Nguyen Quoc Viet - 1651069
- numpy
- python 3
pip3 install numpy
File: scraper.py
Usage:
- Run scraper.py or call function scrape_web from import
import scraper
url = "https://vnexpress.net/"
links_count,documents = scraper.scrape_web(url,1)
Parameter:
- url: link of page to scrape
- level: maximum recursive level to scrape (0 means scrape only current page)
Return:
- links_count: number of links scraped
- documents: a dictionary of documents content
File: boolean_model.py
Usage:
- Run boolean_model.py or provide documents from web scraper to initialized and use retrieve to get results from query
- Usable operators: and, or, not
import scraper
from boolean_model import BooleanModel
url = "https://vnexpress.net/"
links_count,documents = scraper.scrape_web(url,1)
model = BooleanModel(documents)
res = model.retrieve(query)
- Example query: "việt and nam not mỹ"
File: vector_model.py
Usage:
- Run vector_model.py or provide documents from web scraper to initialized and use retrieve to get results ranking from query
- Input: list of keywords seperated by space
import scraper
from vector_model import VectorModel
url = "https://vnexpress.net/"
links_count,documents = scraper.scrape_web(url,1)

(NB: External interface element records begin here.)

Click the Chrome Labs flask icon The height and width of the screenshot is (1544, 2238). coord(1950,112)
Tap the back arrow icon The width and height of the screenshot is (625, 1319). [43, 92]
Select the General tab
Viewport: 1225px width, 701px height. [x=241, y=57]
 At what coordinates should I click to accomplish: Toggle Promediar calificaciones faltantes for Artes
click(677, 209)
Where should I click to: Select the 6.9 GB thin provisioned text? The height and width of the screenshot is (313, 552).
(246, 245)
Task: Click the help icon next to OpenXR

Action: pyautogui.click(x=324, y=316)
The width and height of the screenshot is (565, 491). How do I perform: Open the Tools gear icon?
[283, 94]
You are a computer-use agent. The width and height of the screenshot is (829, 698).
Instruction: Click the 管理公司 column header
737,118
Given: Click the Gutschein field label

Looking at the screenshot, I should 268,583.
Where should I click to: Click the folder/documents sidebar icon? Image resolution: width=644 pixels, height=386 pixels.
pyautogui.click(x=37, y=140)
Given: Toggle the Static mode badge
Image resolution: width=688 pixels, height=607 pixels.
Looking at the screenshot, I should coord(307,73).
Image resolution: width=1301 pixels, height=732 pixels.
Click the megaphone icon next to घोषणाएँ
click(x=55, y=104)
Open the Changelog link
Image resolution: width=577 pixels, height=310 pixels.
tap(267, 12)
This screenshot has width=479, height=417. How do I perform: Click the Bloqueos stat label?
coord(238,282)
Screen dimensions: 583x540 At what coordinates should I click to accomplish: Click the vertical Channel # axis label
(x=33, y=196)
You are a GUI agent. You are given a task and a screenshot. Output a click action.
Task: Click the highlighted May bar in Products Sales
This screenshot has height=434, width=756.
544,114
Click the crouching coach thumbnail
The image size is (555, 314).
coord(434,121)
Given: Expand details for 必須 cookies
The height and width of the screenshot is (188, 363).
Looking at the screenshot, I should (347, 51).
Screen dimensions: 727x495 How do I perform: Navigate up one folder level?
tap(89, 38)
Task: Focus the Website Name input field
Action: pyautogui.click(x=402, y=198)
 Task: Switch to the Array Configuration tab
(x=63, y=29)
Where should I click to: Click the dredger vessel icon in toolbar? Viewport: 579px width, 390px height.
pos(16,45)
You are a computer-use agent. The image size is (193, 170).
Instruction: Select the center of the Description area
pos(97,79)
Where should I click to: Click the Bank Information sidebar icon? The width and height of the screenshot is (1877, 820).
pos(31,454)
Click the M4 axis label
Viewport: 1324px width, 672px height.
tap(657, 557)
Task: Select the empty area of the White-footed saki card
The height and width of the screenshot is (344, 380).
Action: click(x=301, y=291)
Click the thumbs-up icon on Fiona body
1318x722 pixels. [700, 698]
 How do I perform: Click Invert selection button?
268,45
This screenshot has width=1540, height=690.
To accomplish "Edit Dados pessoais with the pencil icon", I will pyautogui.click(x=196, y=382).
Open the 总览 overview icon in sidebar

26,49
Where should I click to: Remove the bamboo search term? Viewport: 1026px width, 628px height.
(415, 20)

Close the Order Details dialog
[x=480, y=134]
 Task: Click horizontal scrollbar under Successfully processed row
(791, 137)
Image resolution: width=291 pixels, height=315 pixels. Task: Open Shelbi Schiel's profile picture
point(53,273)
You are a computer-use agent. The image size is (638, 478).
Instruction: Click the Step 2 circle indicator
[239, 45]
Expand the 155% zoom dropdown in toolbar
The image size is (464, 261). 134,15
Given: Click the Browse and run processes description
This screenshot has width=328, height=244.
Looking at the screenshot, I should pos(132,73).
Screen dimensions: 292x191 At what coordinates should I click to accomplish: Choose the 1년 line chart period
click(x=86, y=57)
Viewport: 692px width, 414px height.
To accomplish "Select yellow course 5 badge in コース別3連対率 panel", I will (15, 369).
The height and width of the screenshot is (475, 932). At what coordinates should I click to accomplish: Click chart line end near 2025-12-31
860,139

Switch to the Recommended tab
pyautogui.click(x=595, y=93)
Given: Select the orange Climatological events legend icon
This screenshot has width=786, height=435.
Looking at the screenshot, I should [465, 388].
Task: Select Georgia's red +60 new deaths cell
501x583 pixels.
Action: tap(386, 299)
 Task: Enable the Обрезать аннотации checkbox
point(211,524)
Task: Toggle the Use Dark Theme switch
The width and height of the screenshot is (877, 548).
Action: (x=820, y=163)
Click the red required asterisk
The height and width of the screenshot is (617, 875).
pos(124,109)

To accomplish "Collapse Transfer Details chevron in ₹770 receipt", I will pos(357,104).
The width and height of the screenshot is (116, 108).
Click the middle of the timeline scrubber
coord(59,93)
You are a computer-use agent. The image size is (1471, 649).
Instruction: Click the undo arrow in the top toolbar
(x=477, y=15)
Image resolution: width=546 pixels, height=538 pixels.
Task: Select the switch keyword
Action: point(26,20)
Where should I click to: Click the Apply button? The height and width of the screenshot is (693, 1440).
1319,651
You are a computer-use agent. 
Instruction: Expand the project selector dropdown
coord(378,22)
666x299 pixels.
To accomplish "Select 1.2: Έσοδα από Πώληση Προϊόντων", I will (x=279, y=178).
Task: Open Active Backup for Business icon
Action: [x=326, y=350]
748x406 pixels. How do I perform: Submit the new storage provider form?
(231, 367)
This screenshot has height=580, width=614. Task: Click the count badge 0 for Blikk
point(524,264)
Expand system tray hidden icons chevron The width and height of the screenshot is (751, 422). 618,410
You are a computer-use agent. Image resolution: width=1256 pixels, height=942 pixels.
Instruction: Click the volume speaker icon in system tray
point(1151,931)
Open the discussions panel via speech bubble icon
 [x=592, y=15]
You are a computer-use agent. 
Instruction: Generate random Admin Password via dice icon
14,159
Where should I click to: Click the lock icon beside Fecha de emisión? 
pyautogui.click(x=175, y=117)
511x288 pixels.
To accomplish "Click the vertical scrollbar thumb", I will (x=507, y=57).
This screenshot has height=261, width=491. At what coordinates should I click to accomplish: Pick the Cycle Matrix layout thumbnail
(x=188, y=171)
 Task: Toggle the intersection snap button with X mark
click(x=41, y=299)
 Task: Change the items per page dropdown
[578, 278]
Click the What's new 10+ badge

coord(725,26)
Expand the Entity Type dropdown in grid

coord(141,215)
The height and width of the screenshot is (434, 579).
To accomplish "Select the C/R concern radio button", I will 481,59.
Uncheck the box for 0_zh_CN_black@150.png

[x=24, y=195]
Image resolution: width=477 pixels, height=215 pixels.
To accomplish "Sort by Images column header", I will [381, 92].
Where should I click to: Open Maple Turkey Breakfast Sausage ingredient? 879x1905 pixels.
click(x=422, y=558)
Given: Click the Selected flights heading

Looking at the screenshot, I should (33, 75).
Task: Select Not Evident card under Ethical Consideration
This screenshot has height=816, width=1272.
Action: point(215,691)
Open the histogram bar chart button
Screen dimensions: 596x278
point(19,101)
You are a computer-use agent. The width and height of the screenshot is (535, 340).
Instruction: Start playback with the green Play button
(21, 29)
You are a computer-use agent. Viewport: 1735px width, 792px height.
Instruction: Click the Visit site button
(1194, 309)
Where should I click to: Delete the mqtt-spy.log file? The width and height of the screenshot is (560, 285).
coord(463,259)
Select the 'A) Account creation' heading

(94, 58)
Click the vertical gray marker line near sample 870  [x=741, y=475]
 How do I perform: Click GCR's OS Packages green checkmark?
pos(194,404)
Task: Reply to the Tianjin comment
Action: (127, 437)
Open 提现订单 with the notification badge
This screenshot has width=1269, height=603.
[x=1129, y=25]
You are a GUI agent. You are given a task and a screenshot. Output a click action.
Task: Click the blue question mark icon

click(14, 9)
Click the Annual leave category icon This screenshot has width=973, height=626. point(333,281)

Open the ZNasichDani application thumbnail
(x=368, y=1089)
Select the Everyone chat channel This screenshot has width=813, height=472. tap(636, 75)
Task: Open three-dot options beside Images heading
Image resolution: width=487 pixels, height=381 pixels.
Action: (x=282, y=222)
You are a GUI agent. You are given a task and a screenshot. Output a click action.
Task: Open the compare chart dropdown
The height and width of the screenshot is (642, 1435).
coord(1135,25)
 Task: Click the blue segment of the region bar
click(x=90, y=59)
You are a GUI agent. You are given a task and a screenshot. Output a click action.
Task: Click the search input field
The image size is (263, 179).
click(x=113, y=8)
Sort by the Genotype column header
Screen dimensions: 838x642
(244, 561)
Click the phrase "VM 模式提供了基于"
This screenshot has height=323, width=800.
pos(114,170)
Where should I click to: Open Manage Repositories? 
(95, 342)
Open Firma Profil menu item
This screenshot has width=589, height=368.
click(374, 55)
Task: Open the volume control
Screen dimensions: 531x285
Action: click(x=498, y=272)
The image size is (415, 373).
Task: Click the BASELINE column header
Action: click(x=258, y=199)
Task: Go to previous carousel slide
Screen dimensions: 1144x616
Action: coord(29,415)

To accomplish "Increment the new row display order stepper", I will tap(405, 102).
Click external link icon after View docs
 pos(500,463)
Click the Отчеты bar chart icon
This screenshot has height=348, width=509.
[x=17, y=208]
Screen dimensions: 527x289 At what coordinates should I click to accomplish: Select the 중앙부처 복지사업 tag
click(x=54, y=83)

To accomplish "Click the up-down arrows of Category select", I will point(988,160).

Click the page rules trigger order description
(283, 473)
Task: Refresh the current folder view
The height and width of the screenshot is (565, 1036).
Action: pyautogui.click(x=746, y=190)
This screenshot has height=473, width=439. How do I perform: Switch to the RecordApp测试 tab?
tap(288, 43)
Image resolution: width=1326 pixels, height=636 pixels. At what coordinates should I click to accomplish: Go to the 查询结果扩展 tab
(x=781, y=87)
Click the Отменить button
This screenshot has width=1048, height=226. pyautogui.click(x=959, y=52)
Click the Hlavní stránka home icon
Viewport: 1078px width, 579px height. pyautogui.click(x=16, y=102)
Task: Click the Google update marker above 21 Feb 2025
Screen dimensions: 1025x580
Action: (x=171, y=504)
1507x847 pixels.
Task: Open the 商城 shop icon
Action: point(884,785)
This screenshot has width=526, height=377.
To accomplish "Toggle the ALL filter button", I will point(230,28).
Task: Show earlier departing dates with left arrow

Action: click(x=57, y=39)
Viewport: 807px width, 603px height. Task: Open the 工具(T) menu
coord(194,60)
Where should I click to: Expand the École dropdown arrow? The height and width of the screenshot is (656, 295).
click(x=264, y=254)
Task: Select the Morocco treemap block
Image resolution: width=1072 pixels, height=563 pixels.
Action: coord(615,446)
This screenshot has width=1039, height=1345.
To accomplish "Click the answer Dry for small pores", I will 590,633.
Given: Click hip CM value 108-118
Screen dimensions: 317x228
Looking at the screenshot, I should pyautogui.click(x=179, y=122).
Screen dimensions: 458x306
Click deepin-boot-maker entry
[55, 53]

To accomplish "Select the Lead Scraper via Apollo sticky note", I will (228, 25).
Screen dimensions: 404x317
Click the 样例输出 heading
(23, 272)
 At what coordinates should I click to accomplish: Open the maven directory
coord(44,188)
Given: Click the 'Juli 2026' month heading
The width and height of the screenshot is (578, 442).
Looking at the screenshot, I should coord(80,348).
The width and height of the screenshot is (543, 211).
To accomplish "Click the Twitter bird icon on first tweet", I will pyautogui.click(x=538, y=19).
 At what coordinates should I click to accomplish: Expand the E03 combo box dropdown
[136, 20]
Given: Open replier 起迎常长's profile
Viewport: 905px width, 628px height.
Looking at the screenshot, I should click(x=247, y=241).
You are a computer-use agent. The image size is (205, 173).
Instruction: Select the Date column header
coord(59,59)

model = VectorModel(documents)
res = model.retrieve(query)
- Example query: "việt nam"
- Run main.py to run everything together. By default, it will scrape https://vnexpress.net/ , with recursive level 1, store all contents in the most frequently use HTML tag on a page as one document. User can then input queries, and results from both Boolean Model and Vector Model will be shown.